Tuesday, Farmer H made a trip to Illinois to get merchandise for his SUS2.5 (Storage Unit Store 2.5). He left home a bit later than usual, which was okay. I was watching one of those how to murder your wife shows, as I call them. The true crime re-enactment shows that tell how people almost got away with their crimes. Farmer H stayed to watch until the end of the episode. Which is probably NOT a good thing!
Anyhoo... he had asked if there was anything I needed from the Devil's Playground.
"No. Nothing I can think of right now. Are you going there for something?"
"No. I just figured I could kill a little time there before I go to my doctor's appointment, and head to Illinois."
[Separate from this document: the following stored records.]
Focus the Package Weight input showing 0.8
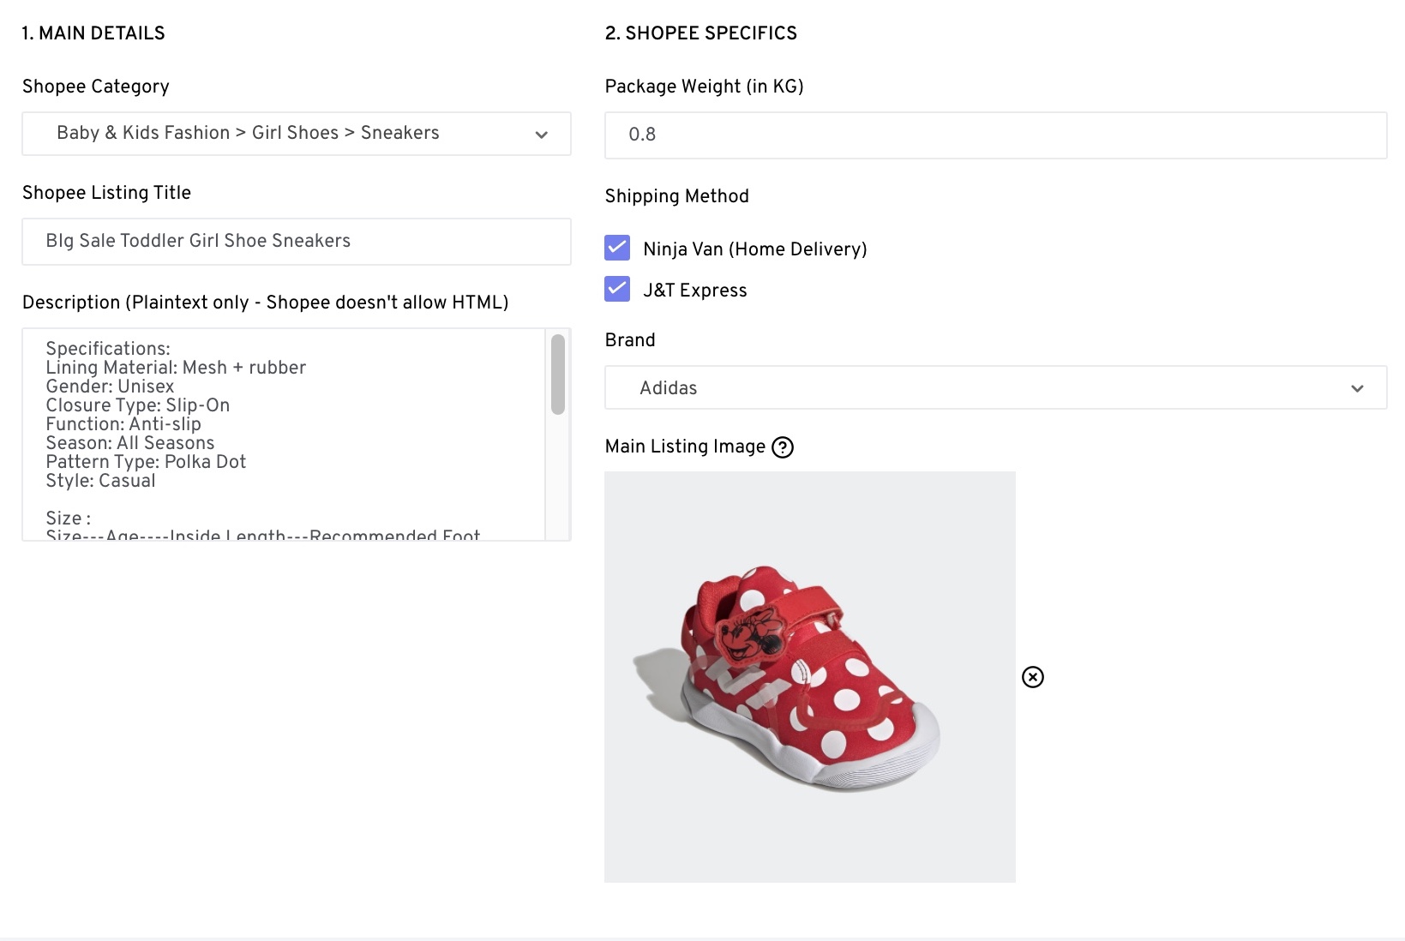Screen dimensions: 1405x941 click(994, 135)

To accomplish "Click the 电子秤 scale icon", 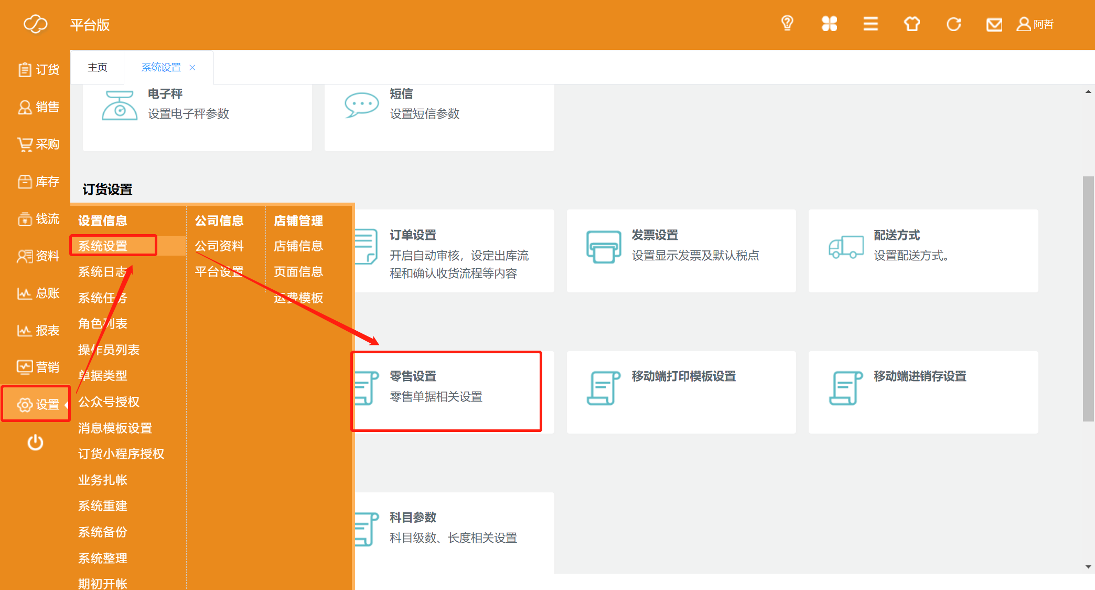I will [120, 105].
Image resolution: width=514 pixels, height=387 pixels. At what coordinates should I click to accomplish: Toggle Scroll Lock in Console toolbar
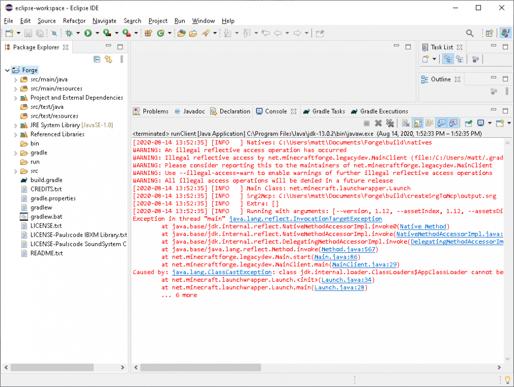pyautogui.click(x=417, y=123)
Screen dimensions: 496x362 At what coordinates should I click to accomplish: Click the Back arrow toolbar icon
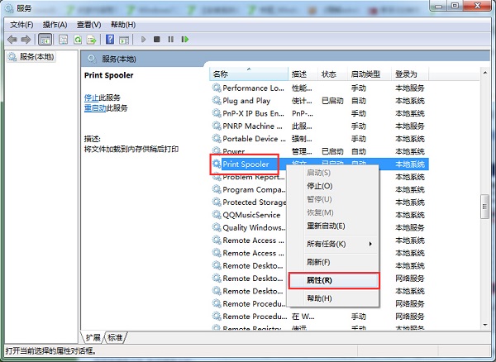(x=11, y=39)
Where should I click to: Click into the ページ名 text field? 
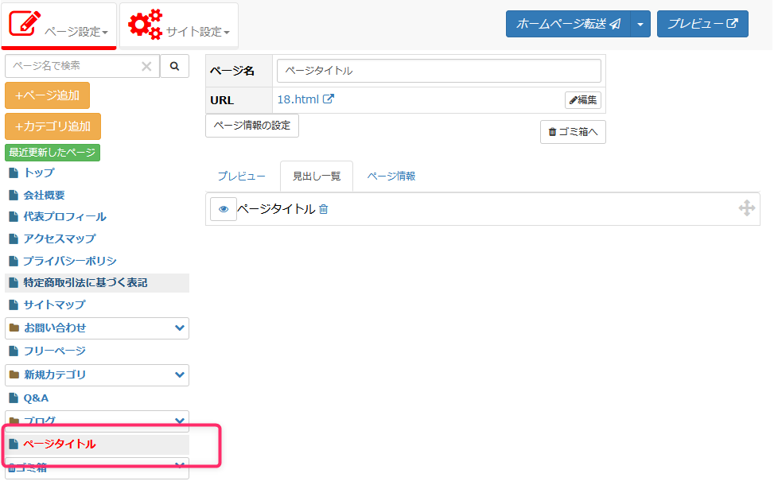click(438, 71)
I did not suggest that maybe he could have stayed in bed a little longer. Because that involves logic, a concept as foreign to Farmer H as comedy is to a man born without a funny bone.
When Farmer H returned home that evening, he put a receipt on the kitchen table. It was from the Devil's Playground. The purchase?
AN OIL CHANGE FOR A-CAD!
"I thought you weren't going to the store! And what's this OIL CHANGE? I've been telling you for a month that T-Hoe needs an oil change! And now you do it for A-Cad?"
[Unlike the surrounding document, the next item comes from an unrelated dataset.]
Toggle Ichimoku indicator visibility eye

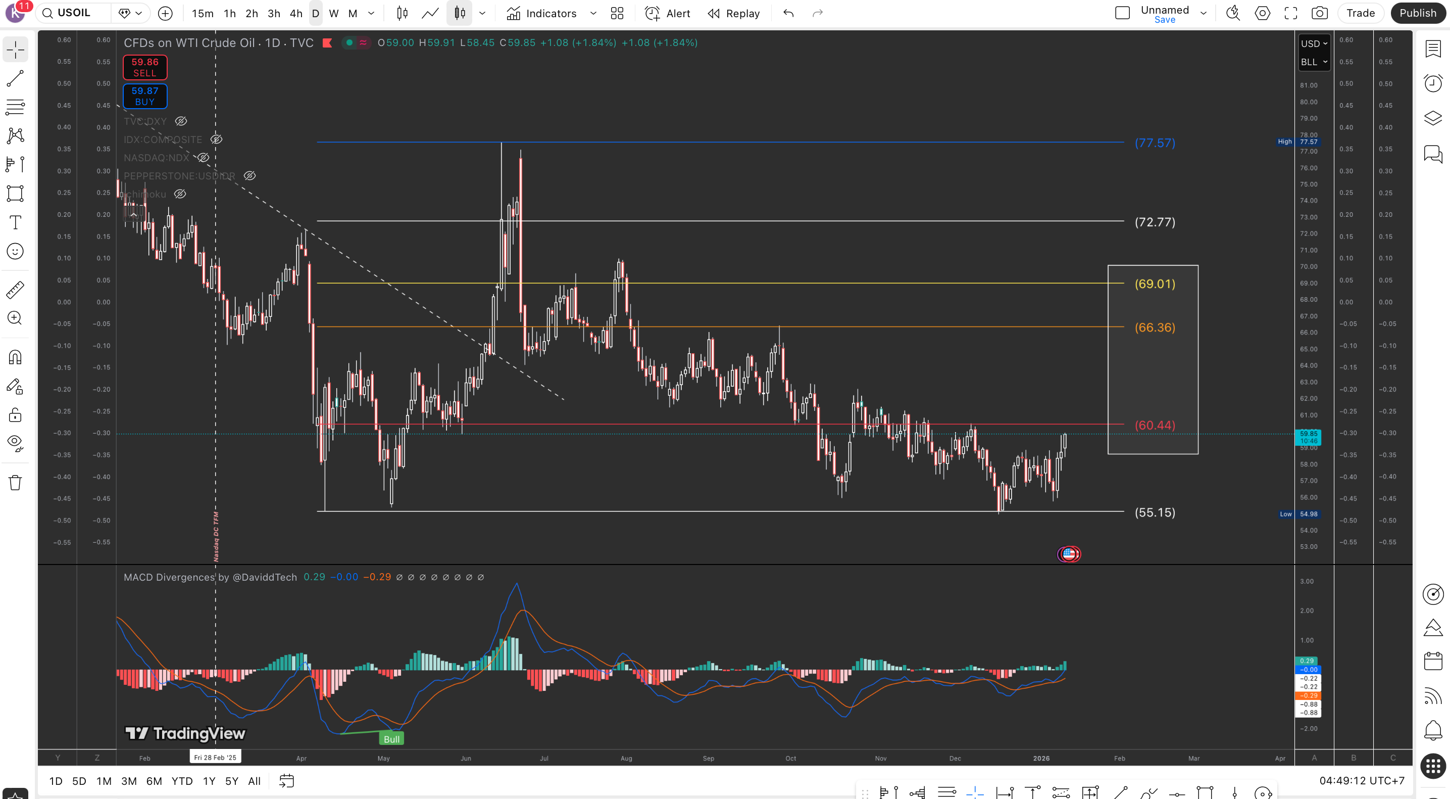click(180, 194)
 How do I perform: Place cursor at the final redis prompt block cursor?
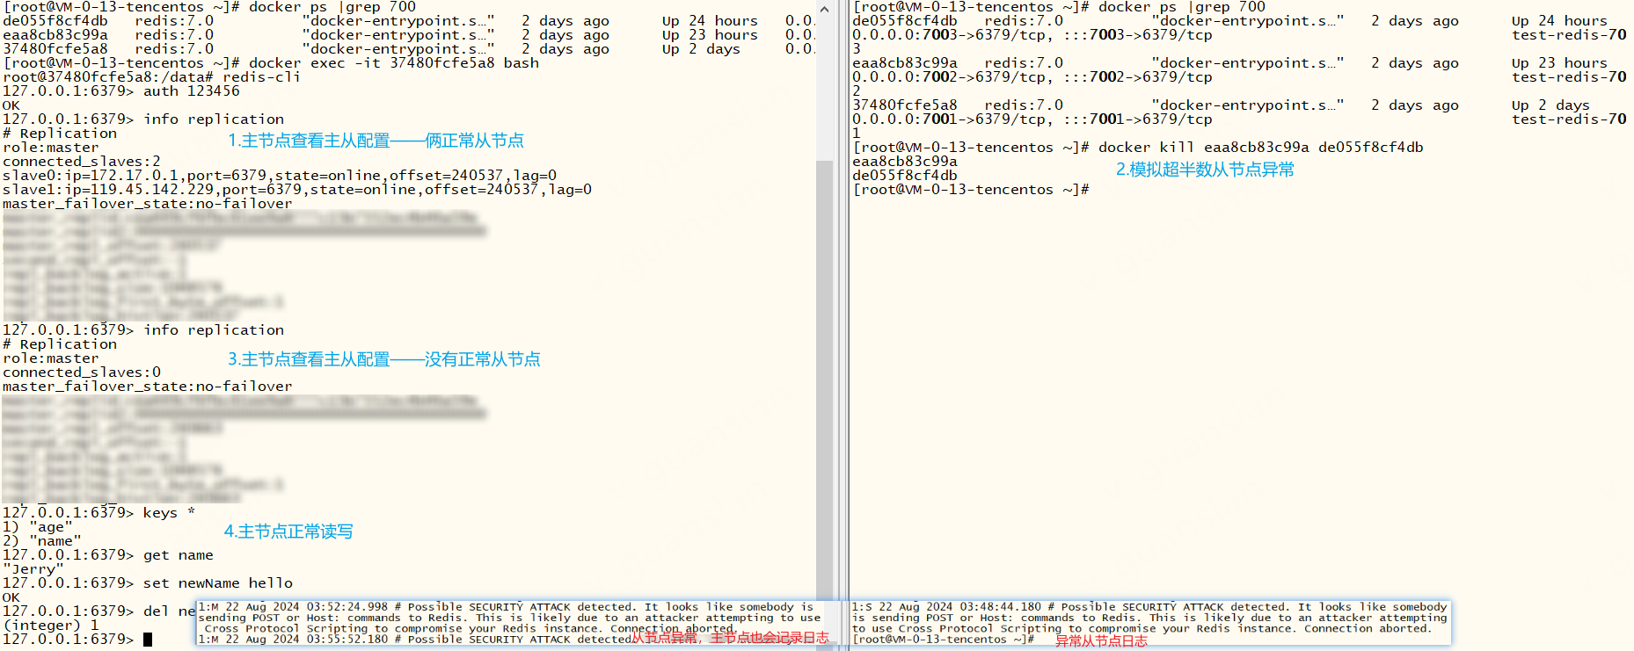[x=148, y=640]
"I'm glad I did. I got in the car, and the CHANGE OIL light came on. So it was time I did it. I didn't want to break down over in Illinois."
"Mine has been on for over a month now! I don't want to break down in town. You never answer your phone. I don't want to get stranded in this heat."
"HM. I can't help it if my phone don't get reception in my unit, or in the house. I can usually get a text."
"Yes, but sometimes the text doesn't come in until the next day. I'd rather just be sure that T-Hoe has oil so I don't need to be rescued."
"I'll have to see when I can do that. I don't want you to burn up the engine."
So here we go again. Mrs. HM is last on the to-do list.